Il vulcanologo Giuseppe Luongo, ex direttore dell’Osservatorio Vesuviano, ha preso di nuovo posizione sulla situazione critica che sta vivendo la zona dei Campi Flegrei, dove si registra un numero crescente di terremoti. Con due post su Facebook, Luongo ha espresso le sue preoccupazioni, mettendo in evidenza la complessità del fenomeno e l’assenza di risposte concrete da parte delle istituzioni.
“Il sistema è impazzito”, ha dichiarato Luongo, riferendosi all’intensificarsi della sismicità nell’area. Sebbene l’interpretazione di tale fenomeno non sia semplice, l’esperto invita a sviluppare ipotesi sui meccanismi in atto, da verificare attraverso indagini scientifiche specifiche. Tuttavia, ciò che preoccupa Luongo è il silenzio che permea il mondo scientifico. Mentre vengono descritti gli effetti dei terremoti, non si offrono spiegazioni adeguate sulle cause alla base del fenomeno, lasciando la popolazione in uno stato di incertezza.

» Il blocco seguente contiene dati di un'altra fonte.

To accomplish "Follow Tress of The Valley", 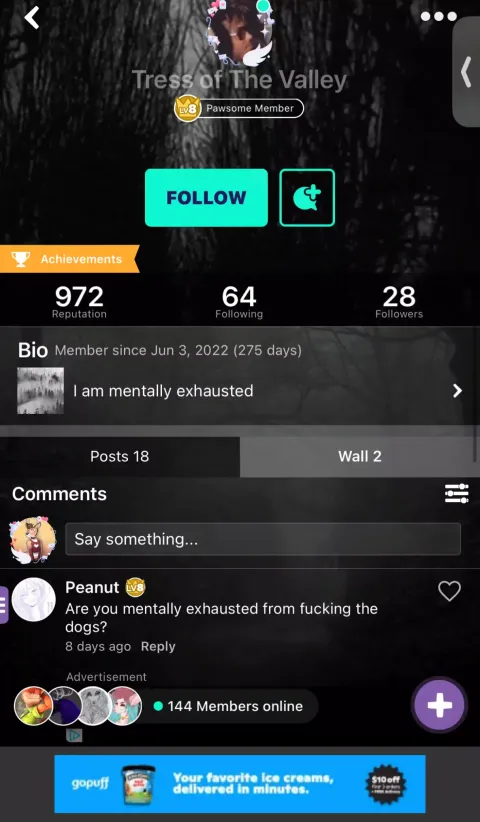I will (206, 198).
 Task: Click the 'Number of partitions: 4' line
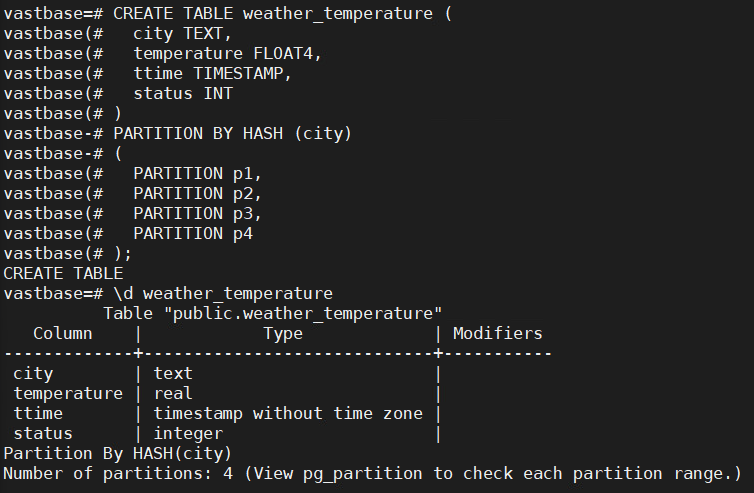(372, 473)
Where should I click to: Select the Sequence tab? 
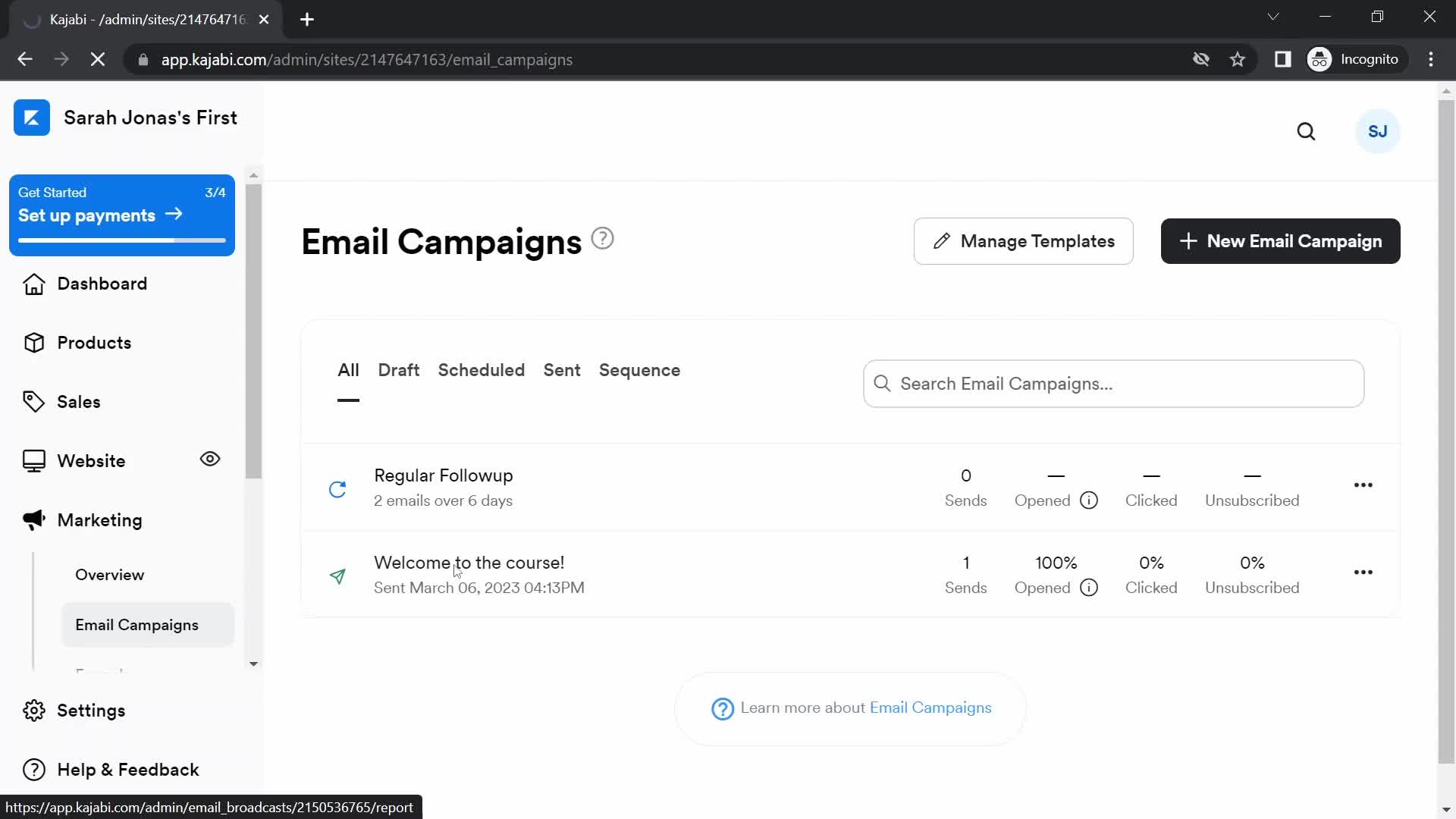[x=639, y=370]
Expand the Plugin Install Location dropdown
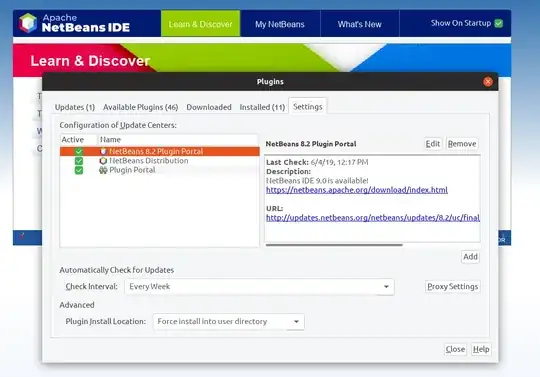Screen dimensions: 540x377 pos(228,322)
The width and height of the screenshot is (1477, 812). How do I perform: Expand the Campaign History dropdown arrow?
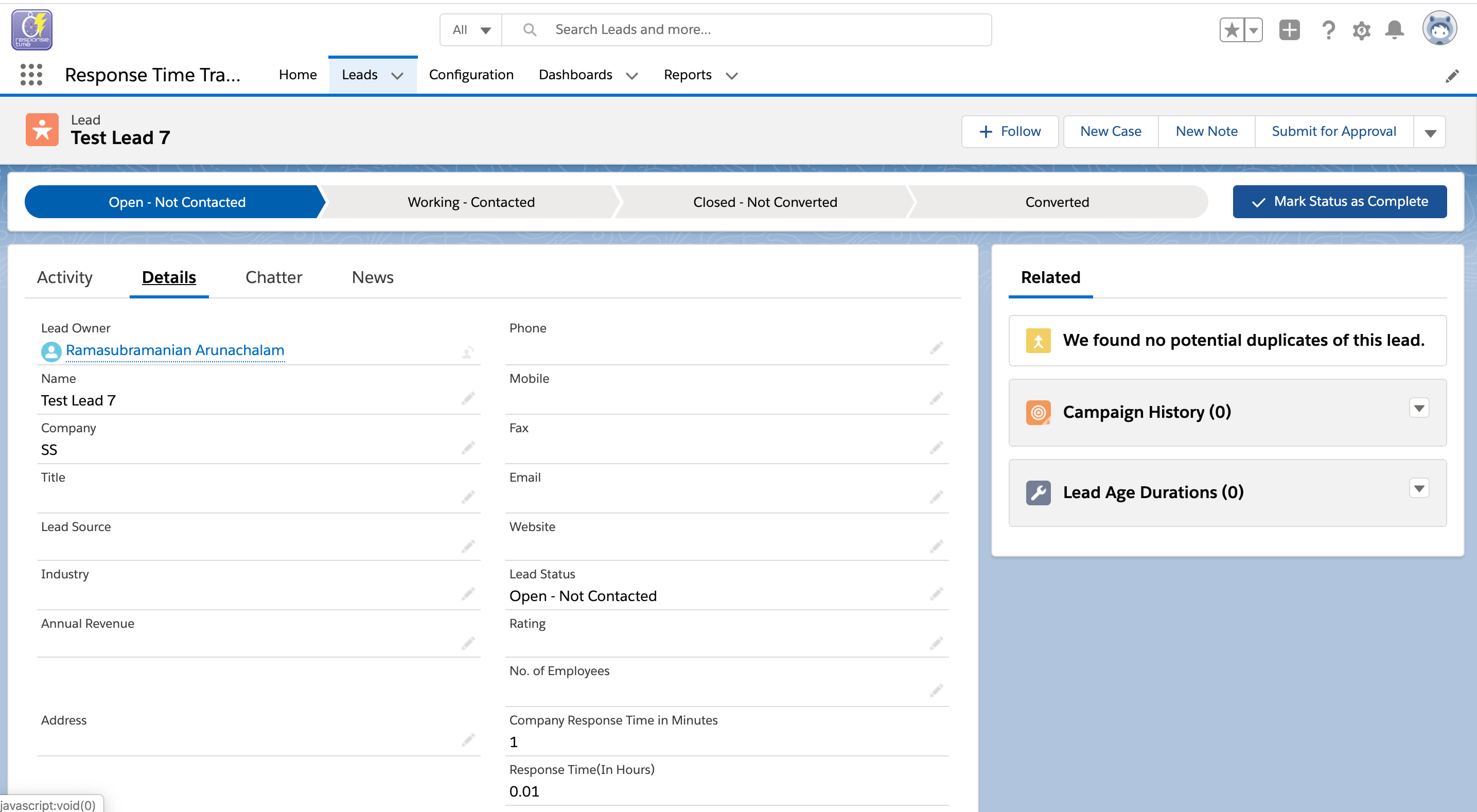click(x=1418, y=408)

La Protezione Civile, secondo Luongo, non sta fornendo il giusto supporto alla comunità, che vive nel timore costante di nuovi terremoti. Non c’è un piano adeguato per affrontare l’angoscia che assale i residenti dei Campi Flegrei, i quali, durante le fasi sismiche più critiche, sono costretti a rimanere per strada, temendo il crollo degli edifici. Il vulcanologo denuncia la mancanza di supporto per le persone più fragili, che soffrono per la difficoltà di trovare un ricovero sicuro e adeguato.
“Una grande confusione e una grande tristezza per i più deboli”, afferma Luongo, che sollecita l’organizzazione di ricoveri temporanei per le persone più bisognose e impaurite, specialmente per coloro che non hanno il sostegno di una rete familiare. Il direttore dell’Osservatorio Vesuviano chiede inoltre un intervento rapido per mettere in sicurezza gli edifici e garantire che la popolazione non viva in costante pericolo.
Luongo attribuisce la causa principale della crisi sismica ai movimenti magmatici, un cambiamento significativo rispetto alle interpretazioni precedenti, che avevano incentrato l’attenzione sull’azione dei gas come motore della crisi. “L’azione dei gas non basta più a spiegare la situazione attuale”, afferma il vulcanologo, spiegando che il magma, in risalita verso la superficie, sta provocando la frattura delle rocce, generando i terremoti che affliggono la zona. Questo approccio, definito “vulcano-tettonico”, segna un cambiamento radicale nell’interpretazione della crisi in corso, ed è visto da Luongo come il primo passo verso una comprensione più precisa dei fenomeni sismici.
Il vulcanologo spiega anche che, a differenza di altri vulcani come l’Etna e Stromboli, che generano tremori continui dovuti alla risalita dei gas nel condotto magmatico, i terremoti ai Campi Flegrei sono causati dalla frattura delle rocce, alimentata dal movimento del magma. Questo cambiamento di prospettiva, secondo Luongo, è necessario per evitare di rimanere bloccati in un vicolo cieco nella valutazione della pericolosità della situazione, che lo stesso esperto ritiene seria.
“Lo studio della fisica dei gas è senza dubbio importante per comprendere i meccanismi eruttivi”, conclude Luongo, “ma non bisogna perdere di vista l’obiettivo principale. Auguro buon lavoro ai geologi, chimici e fisici che si dedicano allo studio dei vulcani, ma la vera sfida è quella di orientarsi verso una conoscenza più precisa e profonda delle cause di questa crisi”.
Con queste parole, Giuseppe Luongo invita la comunità scientifica e le istituzioni a non ignorare l’emergenza e a concentrarsi su indagini più mirate e soluzioni concrete per affrontare i rischi legati ai fenomeni sismici che stanno colpendo i Campi Flegrei.